* **Task statement**
Answer these questions from the text on PEN below, numbering each answer to match.
1. In what two patterns are the spindle-shaped cells of schwannomas disposed?
2. Is there an association between PENs and neurofibromatosis?
3. For which marker are the Schwann cells in PENs consistently negative?

In general, PEN can be distinguished from schwannomas with no difficulty. Unlike PEN, schwannoma spindle-shaped cells are disposed in two distinct patterns, Antoni A and B, in variable proportions, with no or few intralesional axons, forming completely encapsulated lesions(4). In contrast, morphological distinction between neurofibroma and PEN can be difficult, especially with incisional biopsies. The absence of a fibrous capsule and the haphazard distribution of neoplastic cells are the main differential aspects observed in neurofibroma compared with PEN. Mast cells are also rather frequent. Besides, traces of palisade arrangement, typical of PEN, are not observed in neurofibromas. The clinical features of NF1, frequently associated with histopathological findings, make differential diagnosis even easier. There is no association between PENs and neurofibromatosis(4, 9).

From an immunohistochemical point of view, the Schwann cells in PENs are strongly immunoreactive for S-100 proteins and collagen IV. Interestingly, they are consistently negative for GFAP(3, 9), as also observed in our case. In contrast, schwannomas and neurofibromas show frequent staining for this marker (GFAP)(3, 4, 9). Thus, GFAP negative staining can be considered a useful distinctive feature between PEN and schwannomas and neurofibromas.

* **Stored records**
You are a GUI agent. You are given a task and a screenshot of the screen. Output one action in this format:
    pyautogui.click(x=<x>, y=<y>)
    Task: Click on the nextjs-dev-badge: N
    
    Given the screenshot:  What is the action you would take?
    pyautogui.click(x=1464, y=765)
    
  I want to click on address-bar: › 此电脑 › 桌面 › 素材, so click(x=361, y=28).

* **Solution for this problem**
1. Antoni A and Antoni B.
2. No, there is no association between PENs and neurofibromatosis.
3. GFAP.